▶ **WHAT YOU SHOULD DO**
Please put the lines into a Markdown table with the columns "No." and "Line," numbering each row and leaving out blank lines. Begin at the line that contains "You are a computer-use agent. Screen dimensions: 1456x819" and stop after the line that contains "Action: (x=802, y=13)".

▶ **DATA SHOWN**

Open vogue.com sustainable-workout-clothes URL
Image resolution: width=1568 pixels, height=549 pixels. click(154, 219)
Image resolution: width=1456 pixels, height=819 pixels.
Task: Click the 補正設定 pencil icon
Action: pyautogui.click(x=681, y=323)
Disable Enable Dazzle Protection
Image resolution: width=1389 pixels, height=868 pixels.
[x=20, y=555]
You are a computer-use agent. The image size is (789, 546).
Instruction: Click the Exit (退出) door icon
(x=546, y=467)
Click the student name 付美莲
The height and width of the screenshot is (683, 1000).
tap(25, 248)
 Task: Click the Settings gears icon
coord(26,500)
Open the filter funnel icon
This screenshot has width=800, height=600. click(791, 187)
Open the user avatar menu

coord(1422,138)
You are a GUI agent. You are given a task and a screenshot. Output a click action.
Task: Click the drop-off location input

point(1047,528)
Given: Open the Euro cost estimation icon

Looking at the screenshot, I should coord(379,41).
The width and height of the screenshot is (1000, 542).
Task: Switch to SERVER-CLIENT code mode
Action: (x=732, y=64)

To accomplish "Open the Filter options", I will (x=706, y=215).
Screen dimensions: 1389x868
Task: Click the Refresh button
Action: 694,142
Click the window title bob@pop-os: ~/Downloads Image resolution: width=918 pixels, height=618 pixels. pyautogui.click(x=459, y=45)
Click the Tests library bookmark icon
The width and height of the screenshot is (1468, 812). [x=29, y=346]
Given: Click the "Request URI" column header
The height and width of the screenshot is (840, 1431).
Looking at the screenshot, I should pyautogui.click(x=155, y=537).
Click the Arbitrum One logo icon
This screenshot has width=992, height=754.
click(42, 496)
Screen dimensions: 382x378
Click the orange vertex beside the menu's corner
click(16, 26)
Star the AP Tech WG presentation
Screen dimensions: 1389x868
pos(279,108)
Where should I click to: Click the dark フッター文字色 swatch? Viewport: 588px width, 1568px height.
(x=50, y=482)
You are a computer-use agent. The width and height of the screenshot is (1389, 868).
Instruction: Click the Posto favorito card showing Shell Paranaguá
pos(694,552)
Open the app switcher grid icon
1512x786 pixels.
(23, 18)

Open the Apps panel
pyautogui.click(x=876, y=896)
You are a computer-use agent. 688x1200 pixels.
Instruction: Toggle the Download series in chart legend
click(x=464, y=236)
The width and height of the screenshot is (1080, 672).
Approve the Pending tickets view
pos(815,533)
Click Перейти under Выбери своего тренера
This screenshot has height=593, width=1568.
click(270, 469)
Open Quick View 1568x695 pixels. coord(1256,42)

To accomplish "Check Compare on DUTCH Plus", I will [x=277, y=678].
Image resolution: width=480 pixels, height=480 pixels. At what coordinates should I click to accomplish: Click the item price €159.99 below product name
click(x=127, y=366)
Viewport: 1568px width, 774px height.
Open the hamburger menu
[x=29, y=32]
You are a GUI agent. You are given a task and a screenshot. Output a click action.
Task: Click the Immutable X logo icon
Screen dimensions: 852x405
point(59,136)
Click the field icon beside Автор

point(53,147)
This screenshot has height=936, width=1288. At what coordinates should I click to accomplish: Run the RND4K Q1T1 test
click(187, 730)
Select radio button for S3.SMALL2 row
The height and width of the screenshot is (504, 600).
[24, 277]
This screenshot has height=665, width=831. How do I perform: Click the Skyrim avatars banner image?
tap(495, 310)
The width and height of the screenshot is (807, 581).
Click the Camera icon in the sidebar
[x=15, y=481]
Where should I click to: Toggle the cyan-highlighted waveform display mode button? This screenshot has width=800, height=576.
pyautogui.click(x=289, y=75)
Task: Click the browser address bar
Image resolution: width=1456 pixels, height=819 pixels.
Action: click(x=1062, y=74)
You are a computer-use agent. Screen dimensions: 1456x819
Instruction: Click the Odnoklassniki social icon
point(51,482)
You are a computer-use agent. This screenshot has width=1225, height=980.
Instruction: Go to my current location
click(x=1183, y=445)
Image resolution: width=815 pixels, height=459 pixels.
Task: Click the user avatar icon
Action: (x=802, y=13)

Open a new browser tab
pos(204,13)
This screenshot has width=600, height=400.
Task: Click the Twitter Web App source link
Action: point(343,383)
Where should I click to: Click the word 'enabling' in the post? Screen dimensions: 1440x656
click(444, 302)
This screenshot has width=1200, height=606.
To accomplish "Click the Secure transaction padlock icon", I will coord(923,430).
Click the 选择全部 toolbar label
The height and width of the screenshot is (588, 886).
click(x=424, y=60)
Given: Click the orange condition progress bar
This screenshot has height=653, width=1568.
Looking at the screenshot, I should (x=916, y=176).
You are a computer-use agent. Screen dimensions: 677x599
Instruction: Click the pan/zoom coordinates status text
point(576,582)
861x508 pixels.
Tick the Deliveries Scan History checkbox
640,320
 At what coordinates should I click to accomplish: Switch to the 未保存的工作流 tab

▶ **FINISHED TASK**
| No. | Line |
|---|---|
| 1 | You are a computer-use agent. Screen dimensions: 1456x819 |
| 2 | Instruction: Click the Odnoklassniki social icon |
| 3 | point(51,482) |
| 4 | You are a computer-use agent. This screenshot has width=1225, height=980. |
| 5 | Instruction: Go to my current location |
| 6 | click(x=1183, y=445) |
| 7 | Image resolution: width=815 pixels, height=459 pixels. |
| 8 | Task: Click the user avatar icon |
| 9 | Action: (x=802, y=13) |